**Excerpted data**

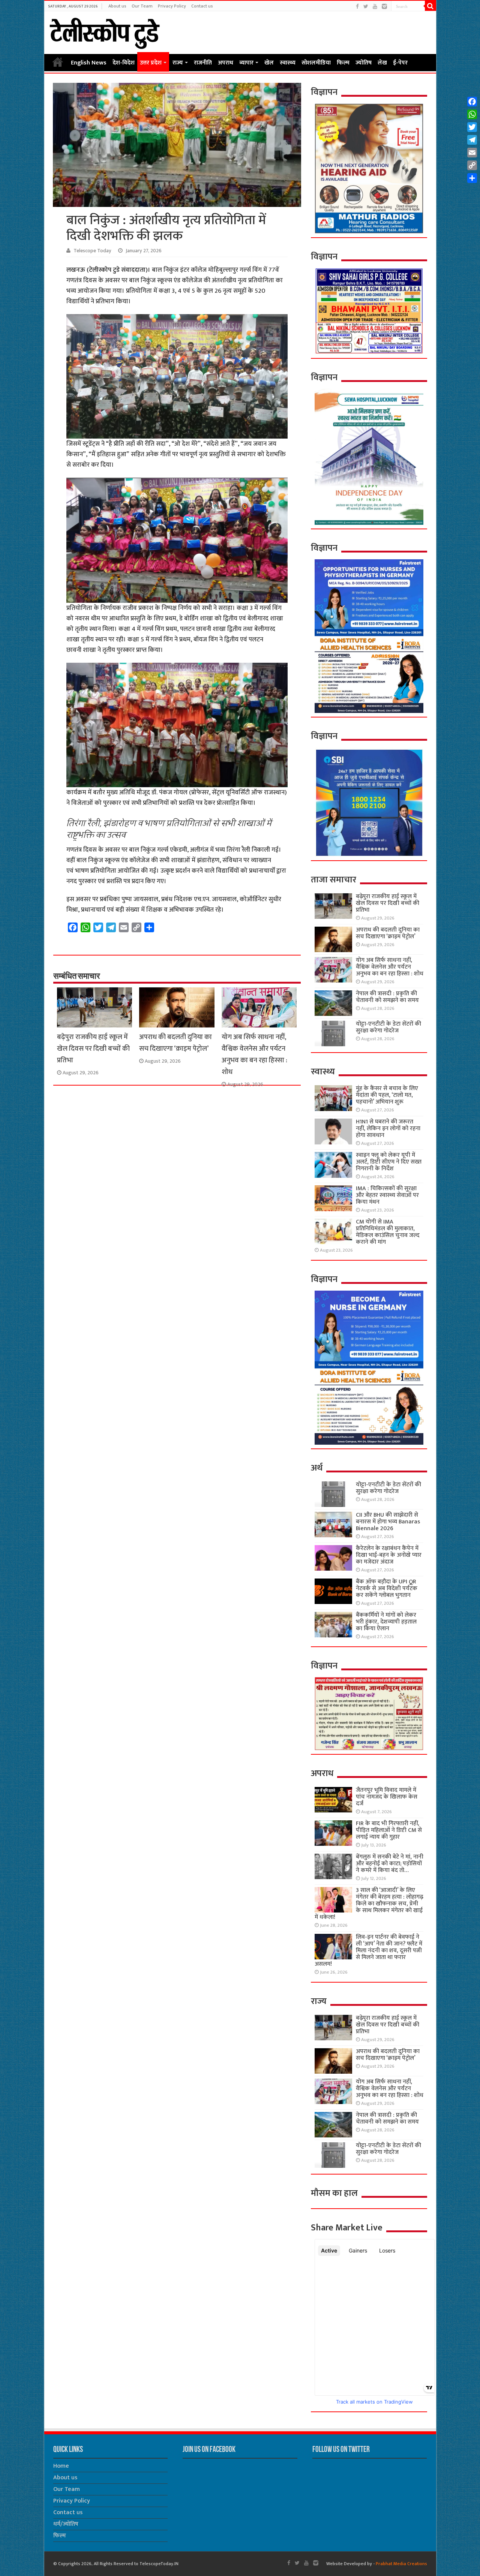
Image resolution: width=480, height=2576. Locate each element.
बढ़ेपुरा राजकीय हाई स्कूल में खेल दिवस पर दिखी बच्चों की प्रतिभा (93, 1048)
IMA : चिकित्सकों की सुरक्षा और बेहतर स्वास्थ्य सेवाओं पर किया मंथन (387, 1195)
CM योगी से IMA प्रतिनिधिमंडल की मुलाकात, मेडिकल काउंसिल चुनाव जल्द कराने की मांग (388, 1232)
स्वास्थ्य (288, 63)
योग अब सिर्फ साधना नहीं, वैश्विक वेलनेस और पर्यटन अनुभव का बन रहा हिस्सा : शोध (254, 1054)
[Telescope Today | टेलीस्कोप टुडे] (104, 31)
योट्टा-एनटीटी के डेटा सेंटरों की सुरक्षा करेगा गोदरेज (388, 1027)
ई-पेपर (400, 63)
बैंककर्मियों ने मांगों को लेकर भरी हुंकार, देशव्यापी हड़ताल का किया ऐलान (386, 1622)
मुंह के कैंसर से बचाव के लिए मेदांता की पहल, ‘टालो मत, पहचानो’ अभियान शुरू (387, 1095)
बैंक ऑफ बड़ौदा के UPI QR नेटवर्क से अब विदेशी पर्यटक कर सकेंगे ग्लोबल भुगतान (386, 1588)
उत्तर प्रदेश (151, 63)
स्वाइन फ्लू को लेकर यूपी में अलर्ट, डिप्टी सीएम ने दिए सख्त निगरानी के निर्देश (389, 1162)
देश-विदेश (123, 63)
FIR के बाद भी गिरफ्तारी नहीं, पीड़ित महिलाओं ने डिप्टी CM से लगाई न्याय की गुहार (389, 1830)
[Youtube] (375, 6)
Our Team (142, 6)
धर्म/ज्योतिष (65, 2524)
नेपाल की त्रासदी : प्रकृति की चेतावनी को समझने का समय (387, 996)
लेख (382, 63)
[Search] (430, 6)
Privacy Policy (172, 6)
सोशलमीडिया (316, 63)
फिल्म (343, 63)
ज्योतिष (364, 63)
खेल (269, 63)
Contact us (202, 6)
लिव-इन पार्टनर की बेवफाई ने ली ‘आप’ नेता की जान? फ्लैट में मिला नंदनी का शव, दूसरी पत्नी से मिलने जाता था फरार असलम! (368, 1950)
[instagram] (384, 6)
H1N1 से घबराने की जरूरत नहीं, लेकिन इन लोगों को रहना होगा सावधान (388, 1128)
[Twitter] (365, 6)
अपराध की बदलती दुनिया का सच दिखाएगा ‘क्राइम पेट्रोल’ (175, 1042)
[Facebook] (357, 6)
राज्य (177, 63)
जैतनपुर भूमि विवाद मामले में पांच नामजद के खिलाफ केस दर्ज (386, 1797)
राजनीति (203, 63)
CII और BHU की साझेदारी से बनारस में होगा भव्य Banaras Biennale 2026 (388, 1522)
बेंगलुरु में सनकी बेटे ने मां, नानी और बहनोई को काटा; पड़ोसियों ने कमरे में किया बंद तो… (389, 1863)
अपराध (225, 63)
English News (88, 63)
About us (117, 6)
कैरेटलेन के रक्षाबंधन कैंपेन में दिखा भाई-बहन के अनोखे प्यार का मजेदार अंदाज (389, 1555)
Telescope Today (92, 251)
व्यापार (246, 63)
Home (58, 62)
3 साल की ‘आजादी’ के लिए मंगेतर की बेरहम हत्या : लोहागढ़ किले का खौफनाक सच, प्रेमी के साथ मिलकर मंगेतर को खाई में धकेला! (369, 1903)
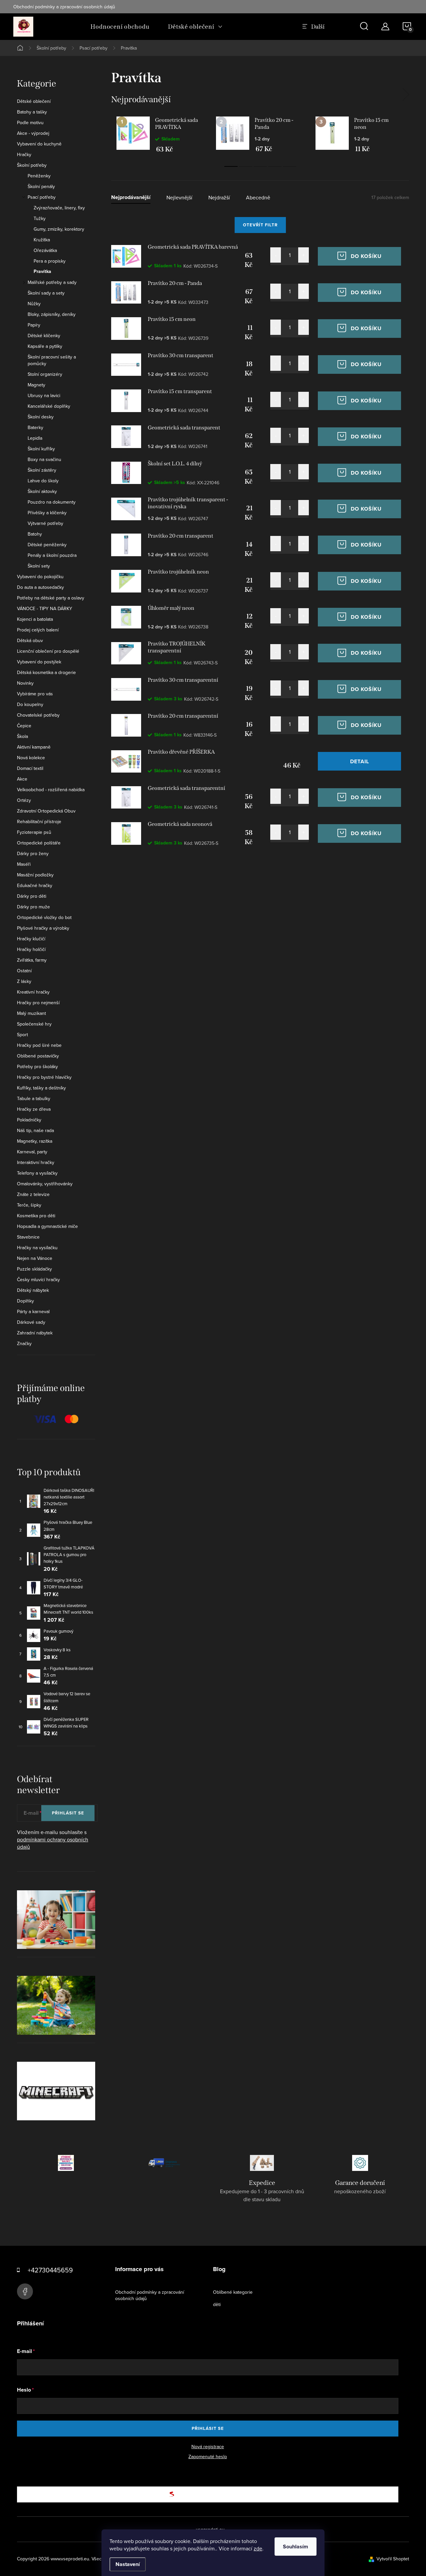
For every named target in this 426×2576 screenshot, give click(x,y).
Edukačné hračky (34, 885)
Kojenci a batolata (35, 619)
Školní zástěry (42, 470)
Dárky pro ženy (33, 853)
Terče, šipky (29, 1205)
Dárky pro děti (31, 896)
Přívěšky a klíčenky (47, 512)
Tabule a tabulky (33, 1098)
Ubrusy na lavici (44, 395)
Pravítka (42, 271)
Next (405, 94)
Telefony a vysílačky (37, 1173)
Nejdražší (219, 197)
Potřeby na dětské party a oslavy (50, 597)
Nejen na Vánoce (34, 1258)
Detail (359, 761)
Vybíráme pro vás (35, 693)
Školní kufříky (41, 448)
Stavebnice (28, 1237)
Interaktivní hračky (35, 1162)
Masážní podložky (35, 874)
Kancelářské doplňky (49, 406)
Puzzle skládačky (34, 1269)
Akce (22, 779)
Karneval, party (32, 1151)
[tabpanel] (161, 134)
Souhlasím (295, 2546)
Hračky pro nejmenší (38, 1002)
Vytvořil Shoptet (392, 2558)
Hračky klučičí (31, 938)
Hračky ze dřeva (34, 1109)
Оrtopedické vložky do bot (44, 917)
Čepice (24, 725)
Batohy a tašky (32, 112)
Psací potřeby (42, 197)
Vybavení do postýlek (39, 661)
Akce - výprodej (33, 133)
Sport (22, 1034)
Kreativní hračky (33, 992)
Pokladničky (29, 1119)
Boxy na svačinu (44, 459)
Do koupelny (30, 704)
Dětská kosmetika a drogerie (46, 672)
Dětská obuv (30, 640)
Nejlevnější (179, 197)
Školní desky (41, 416)
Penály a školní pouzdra (52, 555)
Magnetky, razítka (34, 1141)
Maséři (24, 864)
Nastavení (127, 2564)
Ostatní (24, 970)
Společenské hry (34, 1024)
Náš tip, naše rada (35, 1130)
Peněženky (39, 175)
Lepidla (35, 438)
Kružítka (42, 239)
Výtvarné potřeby (45, 523)
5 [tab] (289, 166)
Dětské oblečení (34, 101)
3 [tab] (260, 166)
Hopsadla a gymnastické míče (47, 1226)
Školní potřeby (32, 165)
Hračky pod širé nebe (39, 1045)
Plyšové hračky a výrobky (43, 928)
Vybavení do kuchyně (39, 143)
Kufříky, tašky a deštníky (41, 1087)
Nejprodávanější (130, 197)
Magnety (36, 384)
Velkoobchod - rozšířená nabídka (51, 789)
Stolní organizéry (45, 374)
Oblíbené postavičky (38, 1056)
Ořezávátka (45, 250)
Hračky (24, 154)
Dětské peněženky (47, 544)
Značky (24, 1343)
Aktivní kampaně (34, 747)
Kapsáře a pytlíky (45, 346)
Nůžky (34, 303)
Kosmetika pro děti (36, 1215)
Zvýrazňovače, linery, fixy (59, 207)
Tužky (40, 218)
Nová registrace (207, 2446)
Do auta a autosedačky (40, 587)
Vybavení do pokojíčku (40, 576)
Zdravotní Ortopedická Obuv (46, 811)
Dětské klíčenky (44, 335)
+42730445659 (50, 2270)
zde (258, 2548)
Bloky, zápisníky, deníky (52, 314)
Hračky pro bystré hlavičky (44, 1077)
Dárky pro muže (33, 906)
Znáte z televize (33, 1194)
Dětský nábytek (33, 1290)
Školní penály (41, 186)
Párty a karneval (33, 1311)
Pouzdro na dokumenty (52, 502)
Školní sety (39, 566)
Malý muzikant (31, 1013)
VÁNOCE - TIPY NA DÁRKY (44, 608)
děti (217, 2304)
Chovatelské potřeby (38, 715)
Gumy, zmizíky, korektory (59, 229)
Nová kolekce (31, 757)
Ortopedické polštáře (39, 842)
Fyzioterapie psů (34, 832)
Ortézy (24, 800)
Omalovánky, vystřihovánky (45, 1183)
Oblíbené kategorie (233, 2292)
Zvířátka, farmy (32, 960)
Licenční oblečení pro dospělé (48, 651)
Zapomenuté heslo (207, 2456)
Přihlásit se (68, 1813)
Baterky (35, 427)
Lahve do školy (43, 480)
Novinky (25, 683)
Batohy (35, 534)
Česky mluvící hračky (38, 1279)
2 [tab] (245, 166)
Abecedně (258, 197)
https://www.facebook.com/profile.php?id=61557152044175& (25, 2291)
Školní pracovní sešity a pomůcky (52, 360)
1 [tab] (231, 166)
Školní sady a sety (46, 293)
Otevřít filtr (260, 225)
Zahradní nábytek (35, 1332)
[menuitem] (120, 26)
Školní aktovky (42, 491)
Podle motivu (30, 122)
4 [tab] (275, 166)
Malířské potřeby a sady (52, 282)
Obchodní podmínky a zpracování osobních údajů (64, 6)
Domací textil (30, 768)
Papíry (34, 325)
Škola (22, 736)
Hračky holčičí (31, 949)
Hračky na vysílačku (37, 1247)
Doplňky (25, 1300)
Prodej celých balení (38, 629)
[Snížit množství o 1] (275, 255)
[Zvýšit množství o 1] (303, 255)
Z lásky (24, 981)
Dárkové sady (31, 1322)
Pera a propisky (50, 261)
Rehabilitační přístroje (39, 821)
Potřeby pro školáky (37, 1066)
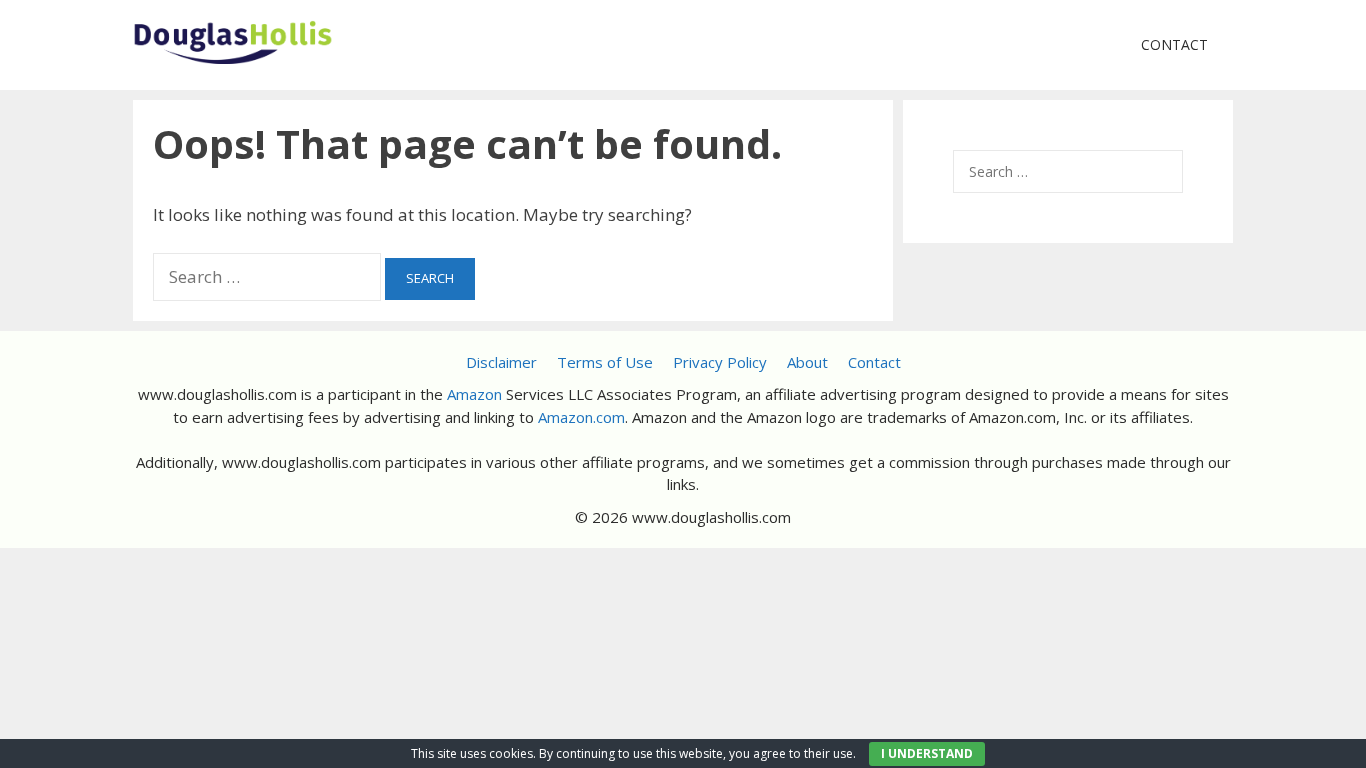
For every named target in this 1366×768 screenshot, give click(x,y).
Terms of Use (605, 362)
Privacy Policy (720, 362)
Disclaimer (501, 362)
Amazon (474, 394)
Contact (1174, 44)
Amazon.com (581, 417)
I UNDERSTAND (927, 753)
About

**What is needed**
Starting at the first line of the records above, set down each line exactly through the one that holds "उत्तर प्रदेश (151, 63)". Omit pictures.

**Completed exercise**
Image resolution: width=480, height=2576. Locate each element.
बढ़ेपुरा राजकीय हाई स्कूल में खेल दिवस पर दिखी बच्चों की प्रतिभा (93, 1048)
IMA : चिकित्सकों की सुरक्षा और बेहतर स्वास्थ्य सेवाओं पर किया मंथन (387, 1195)
CM योगी से IMA प्रतिनिधिमंडल की मुलाकात, मेडिकल काउंसिल चुनाव जल्द कराने की मांग (388, 1232)
स्वास्थ्य (288, 63)
योग अब सिर्फ साधना नहीं, वैश्विक वेलनेस और पर्यटन अनुभव का बन रहा हिस्सा : शोध (254, 1054)
[Telescope Today | टेलीस्कोप टुडे] (104, 31)
योट्टा-एनटीटी के डेटा सेंटरों की सुरक्षा करेगा गोदरेज (388, 1027)
ई-पेपर (400, 63)
बैंककर्मियों ने मांगों को लेकर भरी हुंकार, देशव्यापी हड़ताल का किया ऐलान (386, 1622)
मुंह के कैंसर से बचाव के लिए मेदांता की पहल, ‘टालो मत, पहचानो’ अभियान शुरू (387, 1095)
बैंक ऑफ बड़ौदा के UPI QR नेटवर्क से अब विदेशी पर्यटक कर सकेंगे ग्लोबल भुगतान (386, 1588)
उत्तर प्रदेश (151, 63)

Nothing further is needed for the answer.